══ Study material ══

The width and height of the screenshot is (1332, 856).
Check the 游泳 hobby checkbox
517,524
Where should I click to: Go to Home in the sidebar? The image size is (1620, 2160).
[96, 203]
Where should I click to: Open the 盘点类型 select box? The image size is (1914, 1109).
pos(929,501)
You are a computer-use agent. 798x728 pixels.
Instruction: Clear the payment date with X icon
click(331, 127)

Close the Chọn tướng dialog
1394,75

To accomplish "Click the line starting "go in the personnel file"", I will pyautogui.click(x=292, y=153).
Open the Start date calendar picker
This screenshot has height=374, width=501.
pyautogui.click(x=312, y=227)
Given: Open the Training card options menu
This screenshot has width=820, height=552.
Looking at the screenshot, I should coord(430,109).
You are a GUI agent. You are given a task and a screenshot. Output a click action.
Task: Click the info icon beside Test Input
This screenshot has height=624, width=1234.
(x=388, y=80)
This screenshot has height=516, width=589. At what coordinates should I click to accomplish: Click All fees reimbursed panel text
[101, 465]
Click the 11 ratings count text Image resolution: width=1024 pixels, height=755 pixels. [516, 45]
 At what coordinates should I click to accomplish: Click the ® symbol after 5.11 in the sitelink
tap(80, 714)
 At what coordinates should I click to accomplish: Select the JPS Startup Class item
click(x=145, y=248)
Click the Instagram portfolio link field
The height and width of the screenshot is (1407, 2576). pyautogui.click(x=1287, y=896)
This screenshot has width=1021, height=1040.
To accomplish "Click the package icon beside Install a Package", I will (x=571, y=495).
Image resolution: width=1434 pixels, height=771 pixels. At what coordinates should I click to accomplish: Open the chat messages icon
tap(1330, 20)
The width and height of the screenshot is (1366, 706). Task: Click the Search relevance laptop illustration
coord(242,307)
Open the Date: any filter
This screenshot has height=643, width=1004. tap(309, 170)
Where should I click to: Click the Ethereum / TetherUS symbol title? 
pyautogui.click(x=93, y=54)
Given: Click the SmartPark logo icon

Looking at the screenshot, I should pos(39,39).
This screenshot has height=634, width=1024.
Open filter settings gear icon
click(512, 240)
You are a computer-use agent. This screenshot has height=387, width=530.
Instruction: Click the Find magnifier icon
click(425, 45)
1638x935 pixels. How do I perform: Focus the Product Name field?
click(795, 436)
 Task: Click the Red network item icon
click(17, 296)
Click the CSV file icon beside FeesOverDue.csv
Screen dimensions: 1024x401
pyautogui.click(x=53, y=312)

═══

(Exercise instructions):
Go through the records line by line and count those containing the string "computer". Give only the total.

(Written solution):
2